A rating agency is a company that assesses the financial strength of companies and government entities, especially their ability to meet principal and interest payments on their debts. The rating assigned to a given debt shows an agency’s level of confidence that the borrower will honor its debt obligations as agreed
The Big Credit Rating Agencies:
1. Standard & poor's (s&p)
2. Fitch
3. Moody's
Credit level for rating agencies:
The debt instruments rated by credit rating agencies include
government bonds, corporate bonds, certificate of deposit, municipal bonds,
preferred stock, and collateralized securities, such as mortgage-backed
securities and collateralized debt obligations.

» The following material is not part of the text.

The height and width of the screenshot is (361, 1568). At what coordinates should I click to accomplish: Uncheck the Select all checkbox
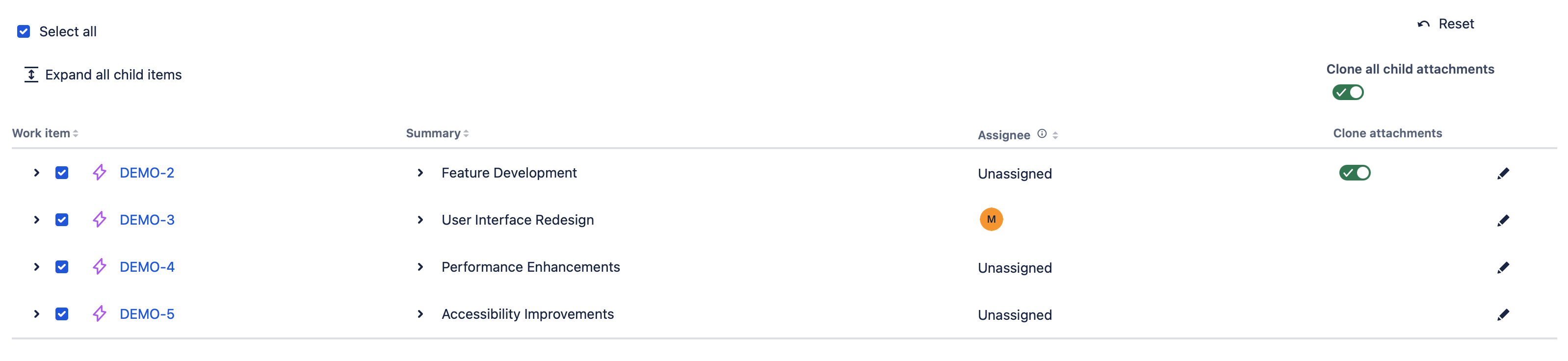24,32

Major credit score factors
1. Payment history.
Payment history accounts for 35% of your fico® score
2. Amounts owed.
Using more than 30% of your available credit is a negative to creditors, credit
utilization accounts for 30% of your fico® score
3. Credit history length
the longer your credit history, the higher your credit scores, makes up
15% of your fico® score
4. Credit mixes
an indication of how well you manage a wide range of credit products. Credit
mix accounts for 10% of your fico® score.
5. New credit.
# fico score is the number used to determine someone's creditworthiness, your
credit score. Financial institutions and lenders use this as a guide to
determine how much credit they can offer a borrower and at what interest rate.
Fico scores can range from 300 to 850, the higher the number the better.

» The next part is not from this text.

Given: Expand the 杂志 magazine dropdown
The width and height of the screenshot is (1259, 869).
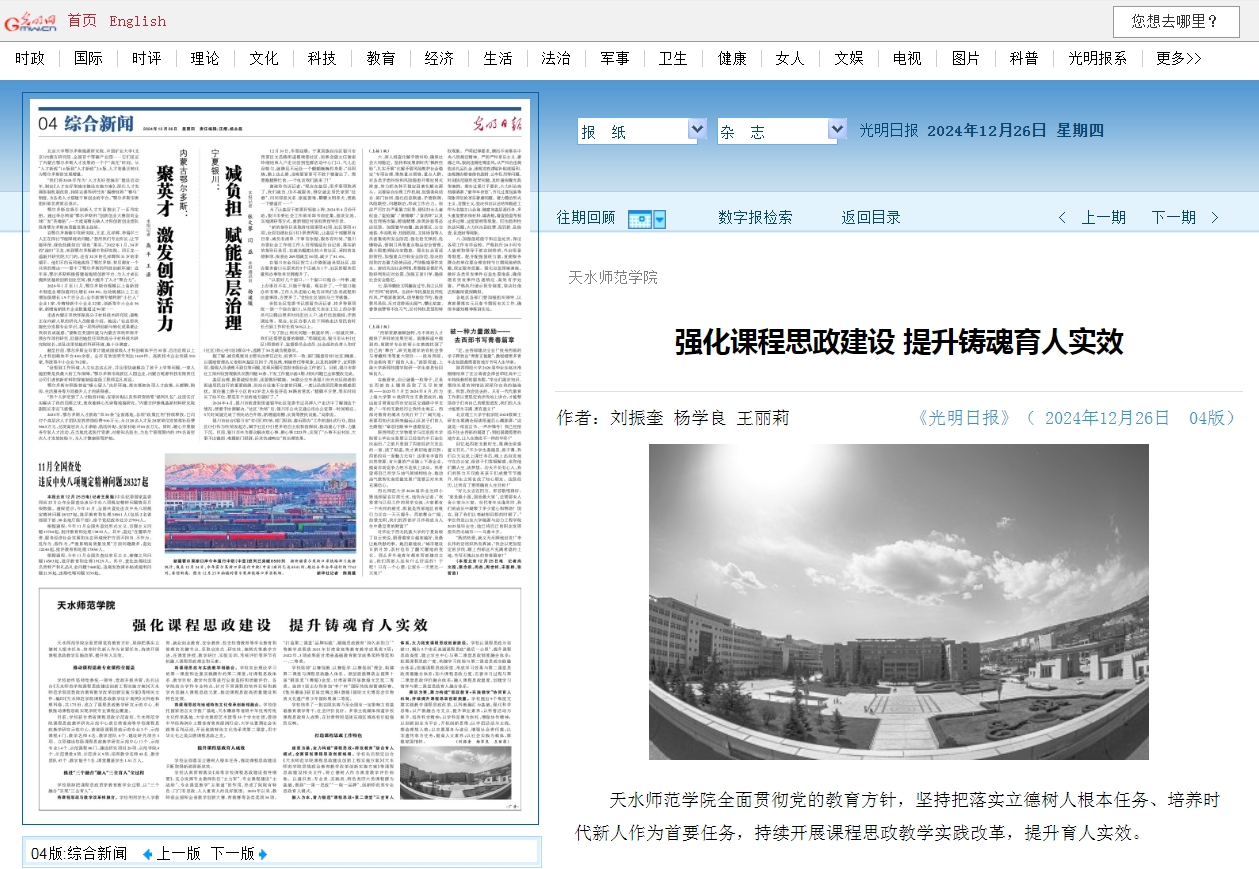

Typically, credit files contain information about two types of debt: installment
loans and revolving credit. Because revolving and installment accounts keep a
record of your debt and payment history, they are important for calculating
your credit scores.
Installment credit usually comprises loans where you borrow a fixed amount and
agree to make a monthly payment toward the overall balance until the loan is
paid off. Student loans, personal loans, and mortgages are examples of
installment accounts. Revolving credit is typically associated with credit
cards but can also include some types of home equity loans. With revolving
credit accounts, you have a credit limit and make at least minimum monthly
payments according to how much credit you use. Revolving credit can fluctuate
and doesn't typically have a fixed term.